Chronique | Ecr.Linf - Belluaires

Maxine 20 mars 2024

Ecr.Linf, référence évidente a la formule de Voltaire "Écrasons l'infâme" utilisée au siècle des Lumières au sein d'un mouvement luttant contre l'obscurantisme, est un projet de black métal créé en 2023 par Krys Denhez (au chant) et Dorian Lairson (à la guitare). Ils seront vite rejoints par Jiu Gebenholtz à la basse, Jean Lassalle aux claviers, et Rémi Sefarino à la batterie. De cette collaboration naît Belluaires qui sortira en intégralité le 22 mars prochain.

S'il faut quand même plusieurs écoutes pour bien s'imprégner de l'univers dans lequel nous entrons, une chose nous interpelle d'entrée de jeu : les cries d'orfraie de Krys sont certes parfois entrecoupés de lignes de chant clair mais ils sont surtout au service de textes toujours audibles et compréhensibles, ce qui est assez rare (dans ce genre de musique) pour être souligné. C'est cette mise à nu touchante de vulnérabilité qui sert de passerelle entre l'œuvre et nous et qui permet de créer un dialogue immédiat avec nos propres émotions. Une technique qui sert admirablement le propos qui en émane : analyser notre propre noirceur, la digérer puis la transformer pour avancer aussi bien à notre échelle qu'à l'échelle du monde.

Au-delà du chant d'une sincérité bouleversante (la fin de Ultime Projection nous laisse sans voix), la beauté de la plume nous enveloppe dans une catharsis presque poétique suivant les cadences de mélodies qui cherchent à percuter sans étouffer, dans une violence contenue empreinte d'une émotion certaine. Ce cocktail très inventif pouvant mélanger guitares très métal (comme sur Le Tribunal de l'Âme d'une brillante puissance) avec par exemple une valse sur le déconcertant La Danse des Crânes qui invoque sur de l'accordéon les squelettes de nos ancêtres dont les fantômes dansant avec mélancolie se dessinent sous nos yeux.

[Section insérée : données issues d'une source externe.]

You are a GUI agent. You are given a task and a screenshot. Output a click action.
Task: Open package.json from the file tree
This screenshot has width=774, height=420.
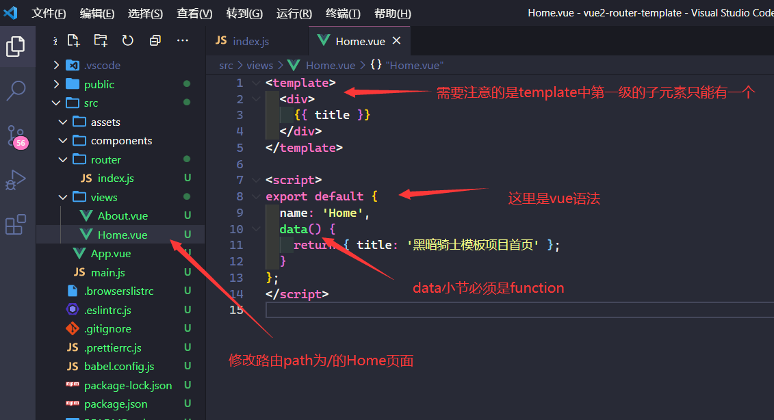click(x=115, y=404)
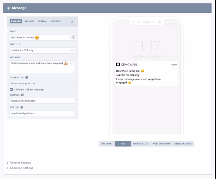Open the Launch URL help tooltip
Image resolution: width=216 pixels, height=179 pixels.
tap(27, 77)
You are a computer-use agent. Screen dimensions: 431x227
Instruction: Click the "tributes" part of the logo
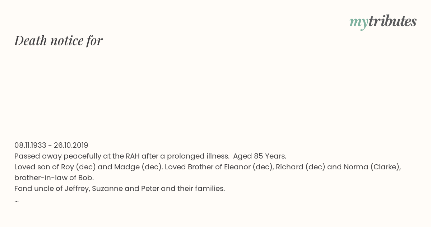click(392, 21)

Comme toute œuvre réussie, tout ce travail, qui forme un petit bijou de noirceur enveloppé dans un écrin plus que réussi (l'artwork est signé Dorian Lairson), sait se mettre naturellement en retrait pour un résultat finalement humain, limpide et accessible. On apprécie le côté hybride de cet ensemble dont les multiples visages finissent par n'en faire qu'un, dont la silhouette se révèle silencieusement sur les harmonieux grésillements de Feu Pâle : la notre. Sûrement nous pouvons déjà le dire : un des albums les plus intéressants de l'année.